Despite a change of presidents, America remains mired in economic, institutional, and cultural purgatory, with Obama’s exalted oratory circling the stratosphere like a taunt.
Angry nationalism shouts down prudence. Disproportionate military spending threatens economic wellbeing. Industry has its hand so deep in the government’s purse that private enterprise is becoming public property. The currency falters, the infrastructure crumbles. And a supine media, once a watchdog of the powerful, happily licks the strongman’s hand.
If the picture looks familiar, that’s because we’ve seen it many times before, from Argentina to Chile to Russia. The U.S. is third worlding.
That statement may smack of hyperbole. It may also understate the phenomenon, for many of the countries that the United States increasingly resembles are not only Third World—they are authoritarian, even rogue.
This is not to say the U.S. will be indistinguishable from a Third World country any time soon. We’re clearly nowhere near Sudanese levels of violence or Bangladeshi depths of poverty. But in terms of institutional structure, financial stability, and even national spirit, the U.S. looks little like the country it was a generation ago and more like nations it has long condemned.
The turning point came on 9/11. Terrorism is now a weary concern: other issues dominate the headlines—stimulus, healthcare, climate change. Yet the attacks were a pretext for a host of foreign and domestic policies that promised to secure America against its hell-bent enemies but have instead dragged the country down, eroding the qualities that distinguished it from the rest of the world.
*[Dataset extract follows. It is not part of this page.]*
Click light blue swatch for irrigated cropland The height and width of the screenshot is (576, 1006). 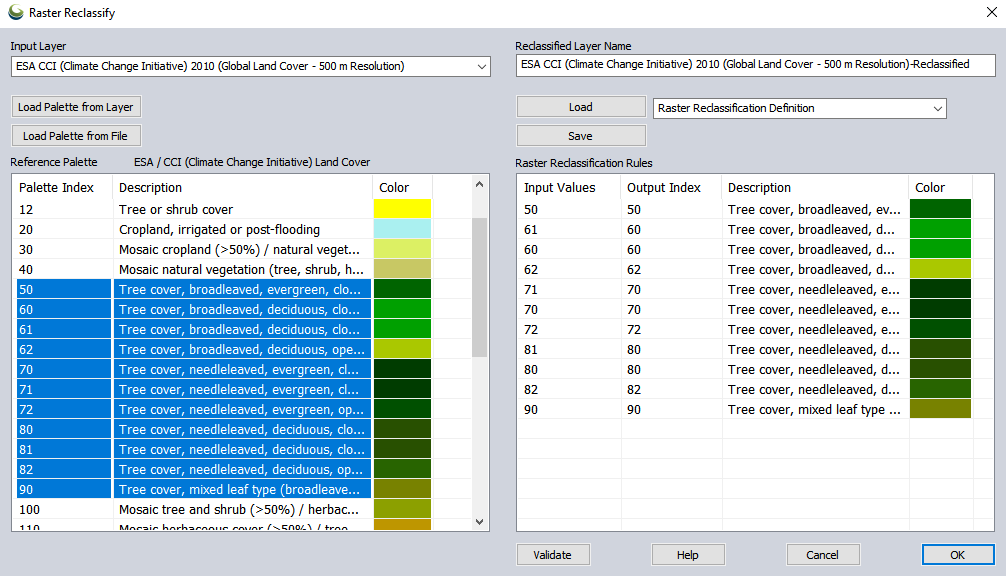point(402,229)
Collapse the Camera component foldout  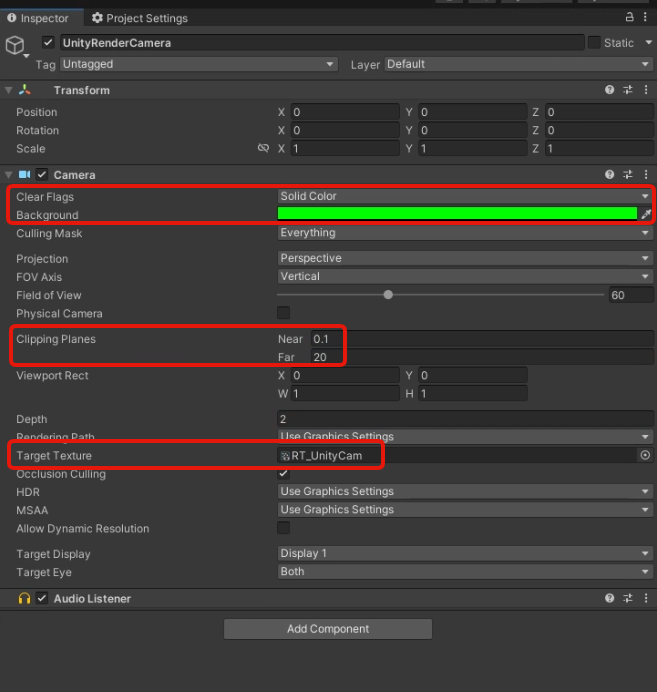(9, 174)
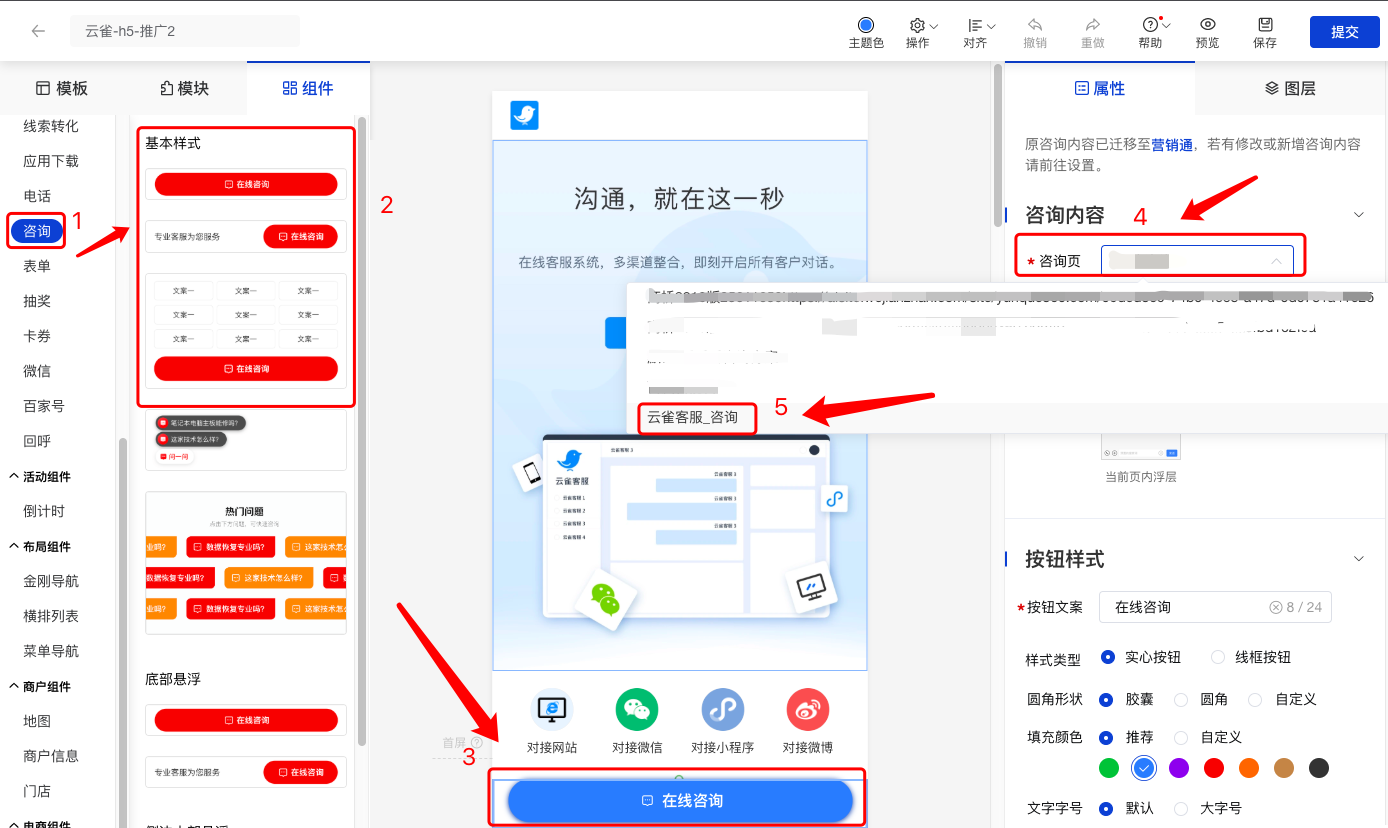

The Third Worlding of America is less cinematic but more serious than empire-in-decline analogies suggest. After all, Britain no longer wields global supremacy, but it is still firmly in the First World, its political class scrutinized by an independent, assertive media. And even after its post-World War II penury, it did not backpedal on political reforms at home. This is not to excuse the colonizer’s brutality abroad but rather to distinguish Britain’s imperial decline from America’s homeland decay.
The United States has transgressed her traditions in the fog of war before, only to redeem herself later. But we are now engaged in a war without borders against a self-multiplying enemy. There is no army to trounce, so no clear end to the bloodletting or bankrupting.
The patchouli-scented youth, who protest in the streets of D.C. with their towering papier-mâché effigies, may have been correct after all in highlighting the breadth of America’s all-encompassing problems—if not their remedies. Crisis has pushed the U.S. toward Third World policies with alarming swiftness. But the risk is not that Americans will bring out the pitchforks and join the protestors. Rather, citizens seem as disaffected and resigned as their Third World brethren, only occasionally roused from reality TV by their favorite pundit peddling the outrage du jour.
The far Right wallows in paranoia with its dreams of overturning an election by discovering a Kenyan birth certificate. Most on the Left seem too mesmerized by the president to hold him accountable. The media ranges from insipid to hysterical. This country may never see the reasons for—and the parallels to—its disintegration.